** RECORDS FOR THIS EXERCISE follows **

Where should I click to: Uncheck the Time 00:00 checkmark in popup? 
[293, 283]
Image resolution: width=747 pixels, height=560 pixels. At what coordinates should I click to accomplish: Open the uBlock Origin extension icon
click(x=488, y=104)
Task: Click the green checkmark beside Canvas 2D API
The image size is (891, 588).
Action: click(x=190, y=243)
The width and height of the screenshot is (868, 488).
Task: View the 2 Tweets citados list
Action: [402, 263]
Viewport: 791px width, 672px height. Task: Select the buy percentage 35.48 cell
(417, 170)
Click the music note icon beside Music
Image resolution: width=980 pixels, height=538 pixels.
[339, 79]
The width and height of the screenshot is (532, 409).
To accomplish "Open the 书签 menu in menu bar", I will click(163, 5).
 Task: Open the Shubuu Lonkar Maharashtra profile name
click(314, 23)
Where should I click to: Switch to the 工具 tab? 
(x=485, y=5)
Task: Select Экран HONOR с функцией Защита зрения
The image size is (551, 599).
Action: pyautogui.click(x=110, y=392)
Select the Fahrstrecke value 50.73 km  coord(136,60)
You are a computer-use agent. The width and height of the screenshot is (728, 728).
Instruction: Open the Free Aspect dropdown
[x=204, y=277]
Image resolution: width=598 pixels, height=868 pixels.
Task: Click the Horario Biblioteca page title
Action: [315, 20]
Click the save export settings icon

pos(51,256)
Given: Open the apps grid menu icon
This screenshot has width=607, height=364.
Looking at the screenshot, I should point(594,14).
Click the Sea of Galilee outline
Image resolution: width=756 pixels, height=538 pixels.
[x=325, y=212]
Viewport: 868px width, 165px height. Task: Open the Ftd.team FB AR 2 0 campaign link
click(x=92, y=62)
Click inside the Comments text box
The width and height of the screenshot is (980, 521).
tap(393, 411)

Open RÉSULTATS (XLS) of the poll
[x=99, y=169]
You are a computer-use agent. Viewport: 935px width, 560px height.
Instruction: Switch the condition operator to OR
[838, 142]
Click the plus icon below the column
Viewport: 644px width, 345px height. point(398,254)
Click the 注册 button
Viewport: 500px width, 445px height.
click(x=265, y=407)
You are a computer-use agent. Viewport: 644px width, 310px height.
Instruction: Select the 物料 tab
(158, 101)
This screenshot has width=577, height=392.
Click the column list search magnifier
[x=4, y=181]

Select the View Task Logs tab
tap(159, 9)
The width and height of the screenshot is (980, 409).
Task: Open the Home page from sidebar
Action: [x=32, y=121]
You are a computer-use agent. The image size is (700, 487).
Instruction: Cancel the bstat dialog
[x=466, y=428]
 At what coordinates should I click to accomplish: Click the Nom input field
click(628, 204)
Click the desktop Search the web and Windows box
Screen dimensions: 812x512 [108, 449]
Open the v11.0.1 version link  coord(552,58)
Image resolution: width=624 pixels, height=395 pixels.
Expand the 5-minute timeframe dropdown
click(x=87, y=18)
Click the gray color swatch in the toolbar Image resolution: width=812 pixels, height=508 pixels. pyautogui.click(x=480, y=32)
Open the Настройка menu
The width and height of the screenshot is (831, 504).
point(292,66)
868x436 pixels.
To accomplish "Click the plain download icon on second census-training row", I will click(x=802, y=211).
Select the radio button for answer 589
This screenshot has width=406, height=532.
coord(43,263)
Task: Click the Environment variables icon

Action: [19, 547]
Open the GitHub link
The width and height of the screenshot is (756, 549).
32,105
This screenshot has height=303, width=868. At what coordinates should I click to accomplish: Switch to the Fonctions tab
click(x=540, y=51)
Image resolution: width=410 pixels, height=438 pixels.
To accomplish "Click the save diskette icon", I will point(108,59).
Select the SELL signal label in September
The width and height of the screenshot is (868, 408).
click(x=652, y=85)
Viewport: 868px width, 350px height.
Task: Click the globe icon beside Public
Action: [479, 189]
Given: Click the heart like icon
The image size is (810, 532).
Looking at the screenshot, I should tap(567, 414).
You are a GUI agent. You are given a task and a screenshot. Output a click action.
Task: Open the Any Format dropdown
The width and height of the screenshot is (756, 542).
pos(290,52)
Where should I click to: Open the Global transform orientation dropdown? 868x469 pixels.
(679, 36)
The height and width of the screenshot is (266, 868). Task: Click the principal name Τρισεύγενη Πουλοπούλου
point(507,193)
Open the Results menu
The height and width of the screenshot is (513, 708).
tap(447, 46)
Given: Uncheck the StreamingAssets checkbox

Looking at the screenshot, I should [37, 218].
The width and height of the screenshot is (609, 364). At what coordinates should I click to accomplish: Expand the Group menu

** End of RECORDS FOR THIS EXERCISE **

## PROBLEM DESCRIPTION
Among the entries above, find the line with "Click the gray" and the line with "Image resolution: width=410"; give again exactly these two lines and all lines between them.

## SOLUTION TO THIS TASK
Click the gray color swatch in the toolbar Image resolution: width=812 pixels, height=508 pixels. pyautogui.click(x=480, y=32)
Open the Настройка menu
The width and height of the screenshot is (831, 504).
point(292,66)
868x436 pixels.
To accomplish "Click the plain download icon on second census-training row", I will click(x=802, y=211).
Select the radio button for answer 589
This screenshot has width=406, height=532.
coord(43,263)
Task: Click the Environment variables icon

Action: [19, 547]
Open the GitHub link
The width and height of the screenshot is (756, 549).
32,105
This screenshot has height=303, width=868. At what coordinates should I click to accomplish: Switch to the Fonctions tab
click(x=540, y=51)
Image resolution: width=410 pixels, height=438 pixels.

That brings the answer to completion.